Excerpted records:

-- begin --

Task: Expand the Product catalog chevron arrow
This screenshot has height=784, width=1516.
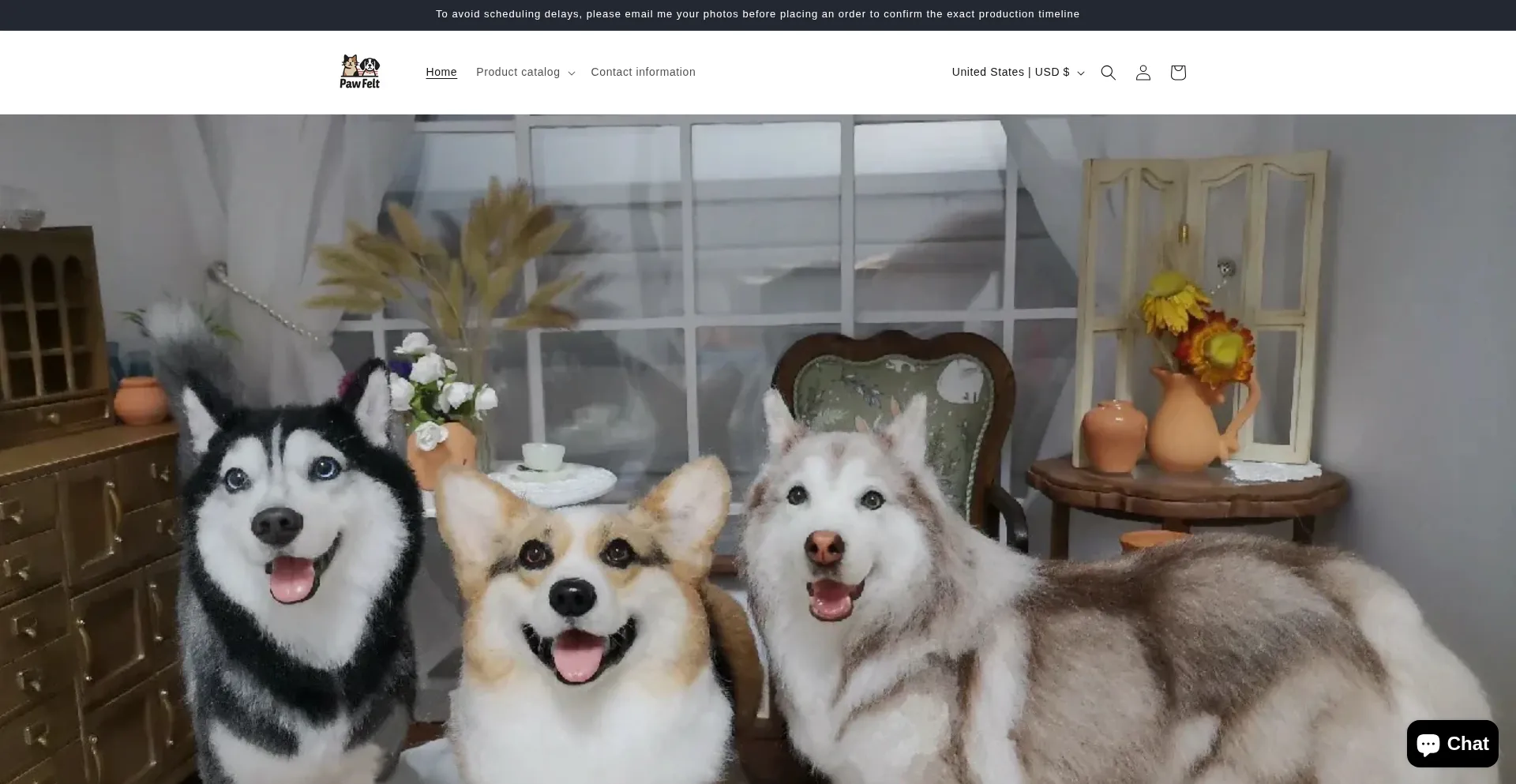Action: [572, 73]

-- end --
-- begin --

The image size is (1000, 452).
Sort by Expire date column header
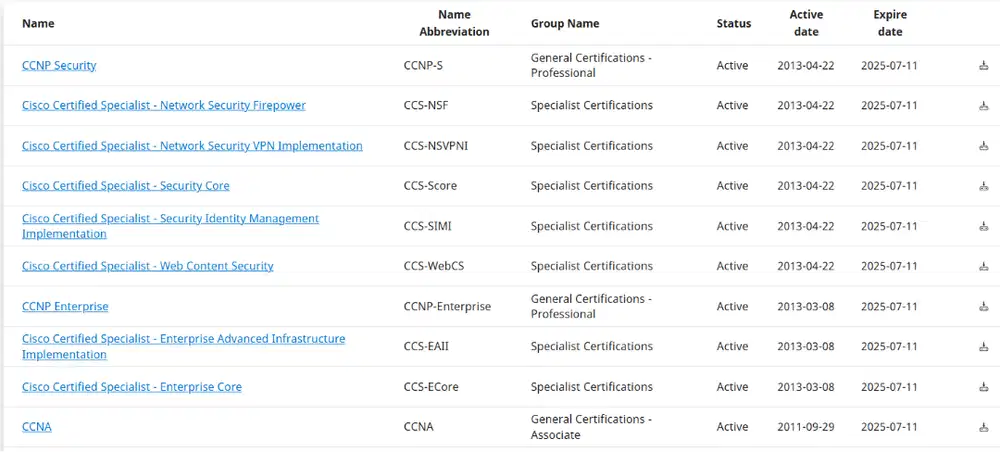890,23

-- end --
-- begin --

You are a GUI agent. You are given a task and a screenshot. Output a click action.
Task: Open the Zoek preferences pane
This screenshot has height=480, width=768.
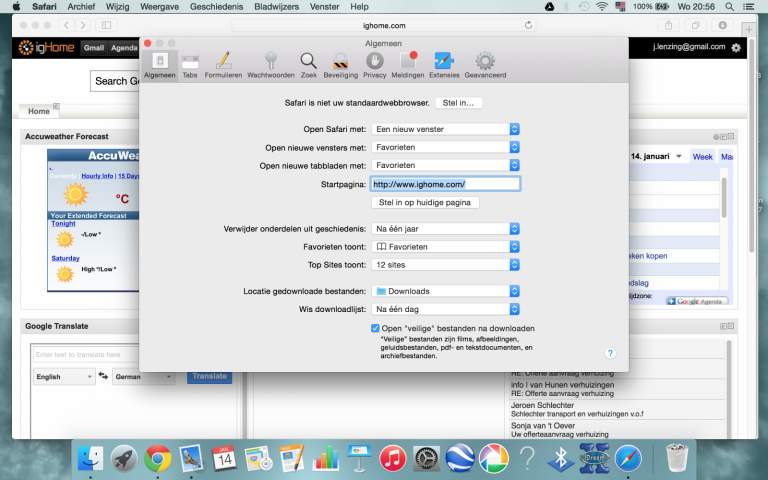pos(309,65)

-- end --

Exercise objective: Rewrite the rows starting at the line that contains "Task: Expand the" and ending at the line that contains "Action: [572, 73]", replacing "Product catalog" with "Order history" and changing nothing else. Leave the pictures out of your answer.

Solution to this problem:
Task: Expand the Order history chevron arrow
This screenshot has height=784, width=1516.
Action: [572, 73]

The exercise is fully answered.